> **GIVEN TEXT**
Eisai Co., Ltd. and Biogen Inc. announced today results of sensitivity analyses evaluating the consistency of lecanemab efficacy results across multiple statistical models in patients with Mild Cognitive Impairment (MCI) due to Alzheimer’s disease (AD) and mild AD (collectively known as early AD). This presentation was made by Eisai at the 2021 Clinical Trials on Alzheimer’s Disease (CTAD) conference, November 9-12, 2021 in Boston, Massachusetts and virtually.
In September 2021, Eisai initiated a rolling submission of a Biologics License Application (BLA) for lecanemab, an investigational anti-amyloid beta protofibril antibody, for the treatment of early AD, to the U.S. Food and Drug Administration (FDA) under the accelerated approval pathway.
Study 201, a multicenter, double-blind, placebo-controlled, Phase 2b trial conducted in 856 patients with early AD, evaluated key efficacy assessments, including clinical change on the Alzheimer’s Disease Composite Score (ADCOMS) at the primary endpoint of 12 months and at select key secondary endpoints, Clinical Dementia Rating-Sum-of-Boxes (CDR-SB) and Alzheimer’s Disease Assessment Scale-Cognitive Subscale (ADAS-Cog14) at 18 months. Six sensitivity analyses across four statistical models (mixed model for repeated measures, disease progression model, natural cubic spline model, and quadratic mixed model) showed consistent positive lecanemab treatment effects for ADCOMS, CDR-SB and ADAS-Cog14 at 18 months.

> **SOURCE DATA**
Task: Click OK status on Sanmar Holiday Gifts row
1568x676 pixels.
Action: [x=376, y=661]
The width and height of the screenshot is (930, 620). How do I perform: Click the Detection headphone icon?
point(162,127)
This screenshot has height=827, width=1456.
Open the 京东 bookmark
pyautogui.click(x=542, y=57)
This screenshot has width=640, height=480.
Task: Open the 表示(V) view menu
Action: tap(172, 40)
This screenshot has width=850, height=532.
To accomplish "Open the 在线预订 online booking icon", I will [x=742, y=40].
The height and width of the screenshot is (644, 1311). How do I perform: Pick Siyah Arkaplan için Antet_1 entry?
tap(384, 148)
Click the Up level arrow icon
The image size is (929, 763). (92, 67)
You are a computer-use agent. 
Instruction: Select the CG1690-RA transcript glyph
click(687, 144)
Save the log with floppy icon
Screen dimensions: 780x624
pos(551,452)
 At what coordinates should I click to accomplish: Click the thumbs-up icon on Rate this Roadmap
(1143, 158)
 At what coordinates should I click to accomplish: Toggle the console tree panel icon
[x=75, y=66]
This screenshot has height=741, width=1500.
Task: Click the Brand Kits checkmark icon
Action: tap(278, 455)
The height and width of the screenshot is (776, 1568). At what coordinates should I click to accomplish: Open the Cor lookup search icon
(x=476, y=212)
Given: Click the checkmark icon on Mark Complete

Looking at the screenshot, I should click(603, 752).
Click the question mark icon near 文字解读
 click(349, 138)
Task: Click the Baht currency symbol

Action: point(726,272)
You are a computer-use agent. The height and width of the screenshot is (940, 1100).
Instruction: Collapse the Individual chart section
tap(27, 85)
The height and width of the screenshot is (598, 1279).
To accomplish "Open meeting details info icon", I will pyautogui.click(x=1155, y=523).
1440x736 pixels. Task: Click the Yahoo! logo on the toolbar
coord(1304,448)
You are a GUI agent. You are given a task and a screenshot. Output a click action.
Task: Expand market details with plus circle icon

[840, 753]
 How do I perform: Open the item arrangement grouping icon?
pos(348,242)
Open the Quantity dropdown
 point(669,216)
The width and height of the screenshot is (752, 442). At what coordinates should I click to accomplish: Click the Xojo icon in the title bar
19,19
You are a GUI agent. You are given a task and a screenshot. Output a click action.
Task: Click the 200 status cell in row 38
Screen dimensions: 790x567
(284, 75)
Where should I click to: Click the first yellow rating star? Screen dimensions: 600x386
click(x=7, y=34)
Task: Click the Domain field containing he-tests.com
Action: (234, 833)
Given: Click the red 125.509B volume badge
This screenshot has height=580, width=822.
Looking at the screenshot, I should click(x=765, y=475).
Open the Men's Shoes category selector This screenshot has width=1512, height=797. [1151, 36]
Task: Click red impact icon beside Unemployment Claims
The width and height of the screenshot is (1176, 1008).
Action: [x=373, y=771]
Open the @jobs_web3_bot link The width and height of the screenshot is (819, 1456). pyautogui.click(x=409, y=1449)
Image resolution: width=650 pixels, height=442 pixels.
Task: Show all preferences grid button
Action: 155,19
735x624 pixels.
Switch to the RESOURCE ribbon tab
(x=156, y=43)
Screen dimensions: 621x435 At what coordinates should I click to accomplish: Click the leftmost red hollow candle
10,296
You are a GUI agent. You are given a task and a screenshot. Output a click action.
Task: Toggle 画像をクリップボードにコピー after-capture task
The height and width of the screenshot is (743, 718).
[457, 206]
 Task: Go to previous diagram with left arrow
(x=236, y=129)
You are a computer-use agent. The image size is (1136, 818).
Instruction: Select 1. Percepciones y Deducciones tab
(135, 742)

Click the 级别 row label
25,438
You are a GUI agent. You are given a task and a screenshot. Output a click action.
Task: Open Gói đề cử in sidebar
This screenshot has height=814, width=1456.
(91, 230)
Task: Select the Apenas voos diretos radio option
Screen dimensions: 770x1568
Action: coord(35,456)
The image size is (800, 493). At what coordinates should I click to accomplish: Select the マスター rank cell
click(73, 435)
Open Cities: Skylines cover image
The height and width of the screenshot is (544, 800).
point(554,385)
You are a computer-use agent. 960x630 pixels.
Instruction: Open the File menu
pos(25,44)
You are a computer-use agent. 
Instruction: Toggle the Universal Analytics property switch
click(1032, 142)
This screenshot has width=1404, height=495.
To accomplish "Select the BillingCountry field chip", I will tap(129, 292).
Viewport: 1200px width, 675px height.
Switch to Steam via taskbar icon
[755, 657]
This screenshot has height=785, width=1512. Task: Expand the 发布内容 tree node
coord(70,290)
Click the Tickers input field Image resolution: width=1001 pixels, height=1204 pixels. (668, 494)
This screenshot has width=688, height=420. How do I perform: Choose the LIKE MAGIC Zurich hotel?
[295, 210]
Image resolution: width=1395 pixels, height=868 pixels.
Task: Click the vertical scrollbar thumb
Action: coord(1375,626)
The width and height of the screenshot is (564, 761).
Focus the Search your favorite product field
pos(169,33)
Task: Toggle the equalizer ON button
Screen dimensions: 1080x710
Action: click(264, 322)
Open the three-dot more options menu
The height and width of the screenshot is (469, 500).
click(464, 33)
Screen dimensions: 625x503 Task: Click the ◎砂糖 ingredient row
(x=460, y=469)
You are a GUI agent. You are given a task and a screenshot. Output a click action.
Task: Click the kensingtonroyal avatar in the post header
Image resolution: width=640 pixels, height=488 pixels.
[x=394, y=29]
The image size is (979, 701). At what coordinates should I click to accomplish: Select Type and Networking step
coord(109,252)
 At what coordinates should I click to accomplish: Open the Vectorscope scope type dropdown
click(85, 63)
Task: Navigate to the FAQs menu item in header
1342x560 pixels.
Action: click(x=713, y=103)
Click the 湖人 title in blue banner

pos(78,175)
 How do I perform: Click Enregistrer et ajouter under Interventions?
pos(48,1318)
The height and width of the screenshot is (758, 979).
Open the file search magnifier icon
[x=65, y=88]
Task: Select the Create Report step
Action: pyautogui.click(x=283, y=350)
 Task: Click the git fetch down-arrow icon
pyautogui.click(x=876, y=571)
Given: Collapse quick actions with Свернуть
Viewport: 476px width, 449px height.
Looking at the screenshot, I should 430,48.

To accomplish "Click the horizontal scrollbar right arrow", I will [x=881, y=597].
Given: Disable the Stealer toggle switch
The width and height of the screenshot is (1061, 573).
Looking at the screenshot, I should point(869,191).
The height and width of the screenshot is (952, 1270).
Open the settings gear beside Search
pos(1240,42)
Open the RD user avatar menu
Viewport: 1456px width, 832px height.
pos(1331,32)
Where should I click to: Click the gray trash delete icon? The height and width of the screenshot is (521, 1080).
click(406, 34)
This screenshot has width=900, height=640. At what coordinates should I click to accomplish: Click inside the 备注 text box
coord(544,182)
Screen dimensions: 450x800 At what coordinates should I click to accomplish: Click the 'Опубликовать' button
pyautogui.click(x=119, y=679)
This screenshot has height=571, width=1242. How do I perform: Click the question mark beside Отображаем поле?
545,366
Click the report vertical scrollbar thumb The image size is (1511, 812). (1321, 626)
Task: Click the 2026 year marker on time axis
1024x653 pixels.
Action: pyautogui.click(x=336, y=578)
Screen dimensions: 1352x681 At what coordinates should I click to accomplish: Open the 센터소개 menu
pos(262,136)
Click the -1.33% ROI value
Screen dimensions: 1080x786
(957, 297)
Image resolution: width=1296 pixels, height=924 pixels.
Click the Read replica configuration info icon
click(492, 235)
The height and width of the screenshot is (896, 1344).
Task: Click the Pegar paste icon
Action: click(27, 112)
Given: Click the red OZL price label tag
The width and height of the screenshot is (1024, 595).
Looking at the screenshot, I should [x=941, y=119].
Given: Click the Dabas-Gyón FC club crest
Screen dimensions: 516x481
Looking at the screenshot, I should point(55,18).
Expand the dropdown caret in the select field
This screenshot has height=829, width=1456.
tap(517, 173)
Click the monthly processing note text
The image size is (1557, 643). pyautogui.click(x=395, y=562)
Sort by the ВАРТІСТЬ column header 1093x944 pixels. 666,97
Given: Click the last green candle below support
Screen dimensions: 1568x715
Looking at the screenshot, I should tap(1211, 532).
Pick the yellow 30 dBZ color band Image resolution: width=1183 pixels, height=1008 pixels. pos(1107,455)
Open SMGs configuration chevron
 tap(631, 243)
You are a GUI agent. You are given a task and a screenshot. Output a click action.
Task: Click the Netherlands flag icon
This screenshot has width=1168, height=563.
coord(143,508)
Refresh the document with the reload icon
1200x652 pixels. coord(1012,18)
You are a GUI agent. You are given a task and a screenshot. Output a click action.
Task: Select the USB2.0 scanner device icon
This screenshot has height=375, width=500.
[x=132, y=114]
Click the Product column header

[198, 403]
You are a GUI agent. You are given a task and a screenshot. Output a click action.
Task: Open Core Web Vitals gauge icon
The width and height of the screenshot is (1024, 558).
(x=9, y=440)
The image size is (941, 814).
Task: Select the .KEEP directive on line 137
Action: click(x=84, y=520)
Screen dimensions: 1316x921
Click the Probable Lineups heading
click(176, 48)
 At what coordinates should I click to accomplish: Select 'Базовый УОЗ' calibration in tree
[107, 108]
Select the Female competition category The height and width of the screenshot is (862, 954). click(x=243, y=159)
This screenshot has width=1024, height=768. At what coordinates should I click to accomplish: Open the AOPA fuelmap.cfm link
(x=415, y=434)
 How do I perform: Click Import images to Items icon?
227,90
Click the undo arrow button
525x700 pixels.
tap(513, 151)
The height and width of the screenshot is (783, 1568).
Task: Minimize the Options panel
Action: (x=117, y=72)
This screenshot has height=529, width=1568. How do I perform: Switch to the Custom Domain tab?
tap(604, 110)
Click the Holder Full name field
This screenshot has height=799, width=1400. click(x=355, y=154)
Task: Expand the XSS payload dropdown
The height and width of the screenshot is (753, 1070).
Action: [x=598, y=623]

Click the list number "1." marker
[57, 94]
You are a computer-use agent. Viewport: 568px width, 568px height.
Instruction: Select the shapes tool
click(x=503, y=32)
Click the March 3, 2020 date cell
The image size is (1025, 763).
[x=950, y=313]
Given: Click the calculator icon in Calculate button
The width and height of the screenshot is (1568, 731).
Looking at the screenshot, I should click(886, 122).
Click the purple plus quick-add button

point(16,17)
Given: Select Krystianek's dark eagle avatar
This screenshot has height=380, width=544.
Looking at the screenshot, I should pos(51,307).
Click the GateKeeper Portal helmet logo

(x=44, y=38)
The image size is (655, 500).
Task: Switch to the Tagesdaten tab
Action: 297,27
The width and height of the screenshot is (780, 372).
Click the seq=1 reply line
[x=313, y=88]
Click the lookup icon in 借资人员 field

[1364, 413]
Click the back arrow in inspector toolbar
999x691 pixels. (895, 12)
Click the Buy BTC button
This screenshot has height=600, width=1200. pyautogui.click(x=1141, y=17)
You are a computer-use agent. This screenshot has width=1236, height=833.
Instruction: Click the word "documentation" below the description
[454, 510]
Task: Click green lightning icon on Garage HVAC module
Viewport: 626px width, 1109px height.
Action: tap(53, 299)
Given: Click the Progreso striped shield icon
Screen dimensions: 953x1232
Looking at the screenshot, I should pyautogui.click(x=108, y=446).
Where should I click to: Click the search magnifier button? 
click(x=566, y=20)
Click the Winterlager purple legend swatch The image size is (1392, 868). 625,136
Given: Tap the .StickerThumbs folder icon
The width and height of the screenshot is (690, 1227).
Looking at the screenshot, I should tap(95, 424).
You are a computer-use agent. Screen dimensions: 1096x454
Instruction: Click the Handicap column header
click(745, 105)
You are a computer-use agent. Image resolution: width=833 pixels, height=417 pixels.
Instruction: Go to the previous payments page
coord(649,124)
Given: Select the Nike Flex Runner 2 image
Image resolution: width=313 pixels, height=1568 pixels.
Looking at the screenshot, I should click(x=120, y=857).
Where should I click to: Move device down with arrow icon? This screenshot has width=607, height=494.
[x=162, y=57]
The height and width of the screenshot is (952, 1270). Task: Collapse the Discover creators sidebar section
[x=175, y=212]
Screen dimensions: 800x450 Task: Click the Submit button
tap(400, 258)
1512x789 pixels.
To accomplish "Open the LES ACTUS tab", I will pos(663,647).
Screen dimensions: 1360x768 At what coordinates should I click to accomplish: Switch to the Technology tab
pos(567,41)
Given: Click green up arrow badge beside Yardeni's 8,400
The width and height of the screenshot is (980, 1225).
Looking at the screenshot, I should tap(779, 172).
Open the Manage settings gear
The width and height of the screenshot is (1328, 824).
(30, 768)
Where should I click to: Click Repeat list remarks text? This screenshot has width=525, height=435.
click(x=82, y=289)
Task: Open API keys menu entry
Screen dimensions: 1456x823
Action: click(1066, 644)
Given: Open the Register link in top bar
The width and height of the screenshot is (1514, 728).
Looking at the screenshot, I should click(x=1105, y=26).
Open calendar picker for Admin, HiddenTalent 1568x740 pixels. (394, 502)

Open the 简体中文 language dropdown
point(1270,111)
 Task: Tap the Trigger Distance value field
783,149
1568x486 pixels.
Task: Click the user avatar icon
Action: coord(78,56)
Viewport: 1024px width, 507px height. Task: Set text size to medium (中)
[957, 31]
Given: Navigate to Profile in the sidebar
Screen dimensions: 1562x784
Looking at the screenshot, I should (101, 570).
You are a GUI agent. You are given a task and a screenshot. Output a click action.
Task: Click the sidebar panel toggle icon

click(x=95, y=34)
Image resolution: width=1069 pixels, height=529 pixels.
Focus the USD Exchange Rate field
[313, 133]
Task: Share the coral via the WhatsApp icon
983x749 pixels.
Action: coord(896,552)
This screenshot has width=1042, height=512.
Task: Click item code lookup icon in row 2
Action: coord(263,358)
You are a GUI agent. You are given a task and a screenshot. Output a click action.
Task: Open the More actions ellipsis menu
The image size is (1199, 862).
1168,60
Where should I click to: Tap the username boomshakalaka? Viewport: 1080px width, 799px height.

> **ASSIGNMENT 1**
List the statistical models named in the lecanemab passage.
> **ASSIGNMENT 2**
Resume the lecanemab passage from the point where it stops.
The material bears no relation to the lecanemab passage.

> **ANSWER SECTION 1**
mixed model for repeated measures, disease progression model, natural cubic spline model, quadratic mixed model

> **ANSWER SECTION 2**
The primary endpoint was Bayesian analysis of 12-month clinical change on ADCOMS with the goal to identify the most efficacious dose (ED90 dose). Primary analysis was super-superiority over placebo by ≥25%: goal was 80% probability of >/=25% reduction in decline versus placebo. Study achieved the goal of identifying smallest dose that achieved ≥90% of maximum treatment effect (10 mg/kg biweekly), i.e., the ED90 dose. At 12 months, ED90 dose had 64% probability of being super-superior to placebo by 25% reduction. At 12 months, ED90 dose had 98% probability superior to placebo. Consistent treatment effect was observed at 18 months for ADCOMS (29% to 37%), CDR-SB (26.5% to 35%), and ADAS-Cog (47% to 56%), with separation from placebo observed by six months for the top dose (10mg/kg biweekly) across all analyses.
“In Study 201, lecanemab showed robust clearance of brain amyloid and slowing of clinical decline across several clinical and biomarker endpoints. This sensitivity analysis shows lecanemab clinical efficacy results across statistical models are consistent, reliable and further enhances our confidence in the clinical potential of this investigational therapy,” said Michael Irizarry, M.D., Vice President, Deputy Chief Clinical Officer, Neurology Business Group, Eisai Inc. “Through our comprehensive research program, we will continue to advance the understanding of how this anti-amyloid beta protofibril antibody may play a role in the treatment of early and preclinical AD. In March 2021, Eisai completed enrollment of 1,795 patients with early Alzheimer’s disease in our confirmatory Phase 3 Clarity AD clinical study. The Phase 3 clinical study, AHEAD 3-45, is currently exploring lecanemab’s safety and efficacy in individuals with preclinical AD.”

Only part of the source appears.